Member of the Arunachal Pradesh Legislative Assembly
- Constituency: Pongchau-Wakka
- In office 1995–1999
- Incumbent
- Assumed office 2004

Personal details
- Party: Bharatiya Janata Party

= Honchun Ngandam =

Indian politician

Honchun Ngandam (born 1966) is an Indian politician from Arunachal Pradesh. He is a member of the Arunachal Pradesh Legislative Assembly representing the Pongchau-Wakka constituency since 2004.
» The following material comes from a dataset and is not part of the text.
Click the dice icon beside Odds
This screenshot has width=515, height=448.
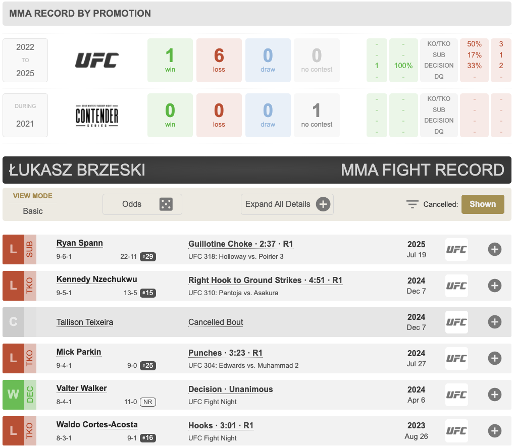[166, 204]
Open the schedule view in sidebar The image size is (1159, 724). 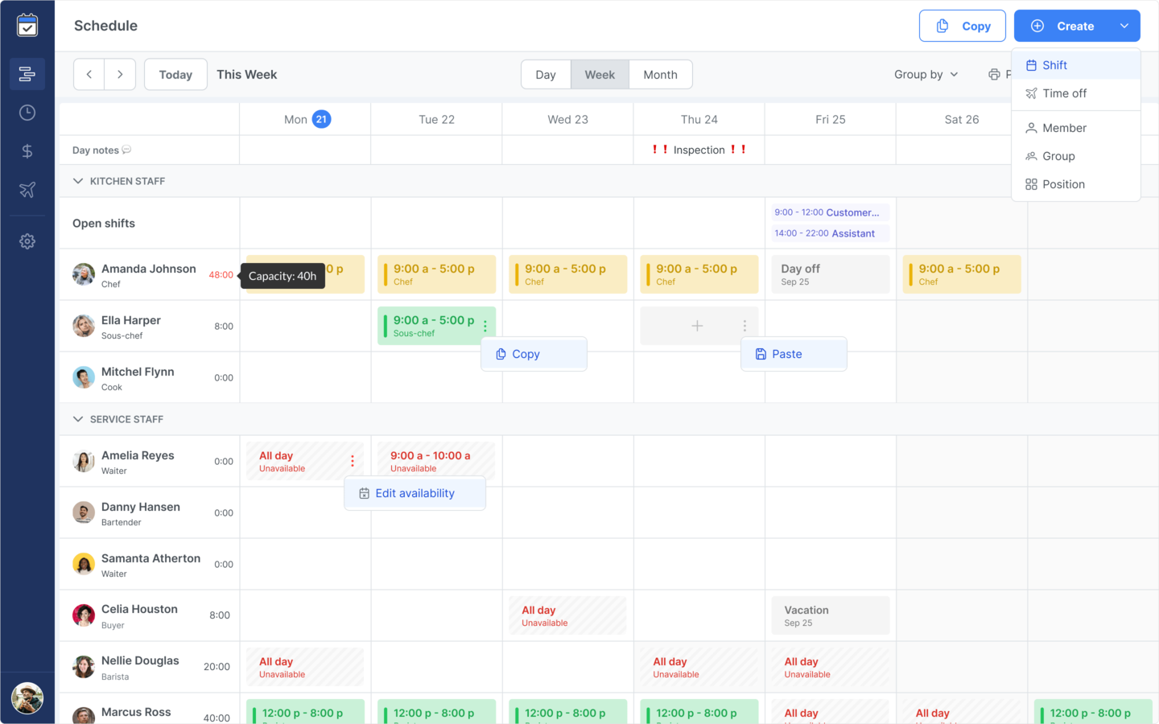tap(27, 74)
He contested the Pongchau-Wakka constituency in Longding district representing the Bharatiya Janata Party and won the 2024 Arunachal Pradesh Legislative Assembly election. He served as Minister of Education, Urban development and Rural Works Department in the Pema Khandu government.

== Early life and education ==
Ngandam hails from the tribal community in Pongchau in Longding district. He is a graduate.

== Career ==
Ngandam began his political journey as an independent, first being elected from Pongchau-Wakka in the 1995 Arunachal Pradesh Legislative Assembly election, before losing to Anok Wangsa of the Nationalist Congress Party in 1999. He joined the Indian National Congress for the 2004 when he was re-elected to the Pongchau-Wakka seat with a margin of almost 1500 votes. Subsequently, he retained the seat in the 2009 state assembly elections as well as in 2014. Before the 2019 elections, he shifted to the Bharatiya Janata Party, and won the seat on its ticket. He won the seat for the fifth time in the 2024 Arunachal Pradesh Legislative Assembly election.

He won as MLA for the fourth time winning the 2024 Arunachal Pradesh Legislative Assembly election representing BJP.